Quote word for word the lines starting at the line with "You are a computer-use" and ending at the final line of the entries. Leave out any pictures.
• • • • •
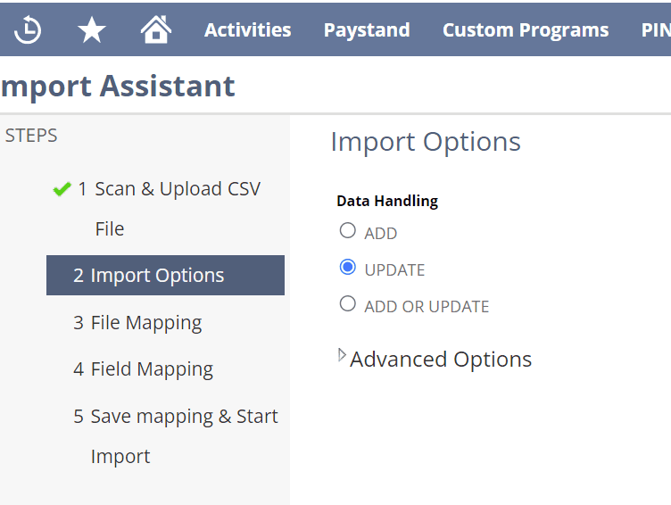Click the Import Assistant page title
This screenshot has height=505, width=671.
tap(118, 87)
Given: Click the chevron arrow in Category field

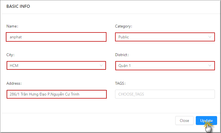Looking at the screenshot, I should [x=210, y=37].

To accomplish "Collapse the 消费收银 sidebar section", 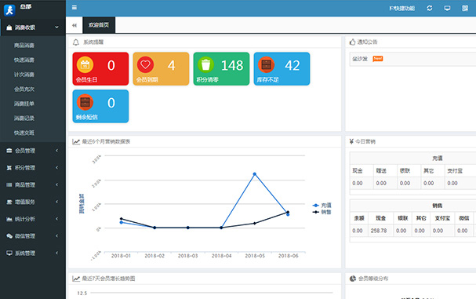I will tap(33, 27).
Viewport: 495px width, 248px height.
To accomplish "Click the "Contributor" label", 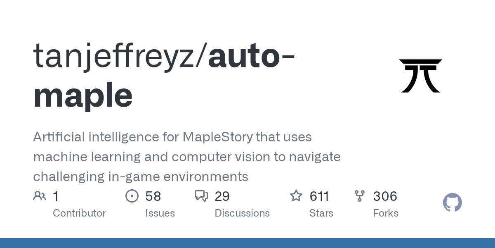I will (79, 213).
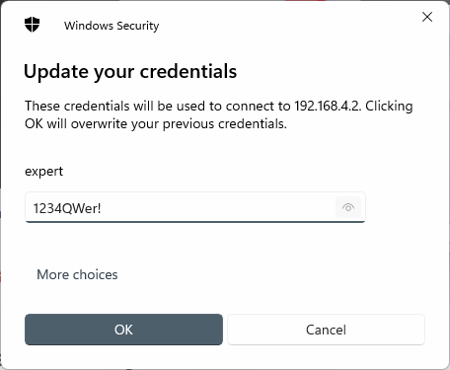Close the Windows Security dialog
This screenshot has height=370, width=450.
click(427, 17)
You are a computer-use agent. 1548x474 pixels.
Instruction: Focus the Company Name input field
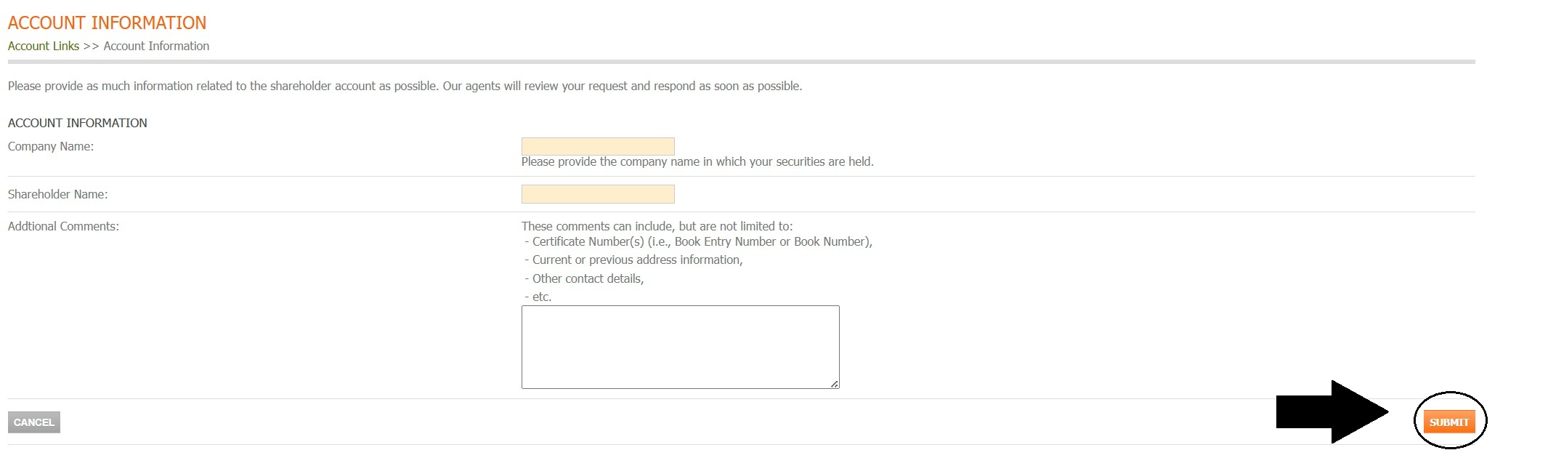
• • • • •
# Task output:
You are a computer-use agent. 1548x474 pixels.
Instruction: Focus the Company Name input field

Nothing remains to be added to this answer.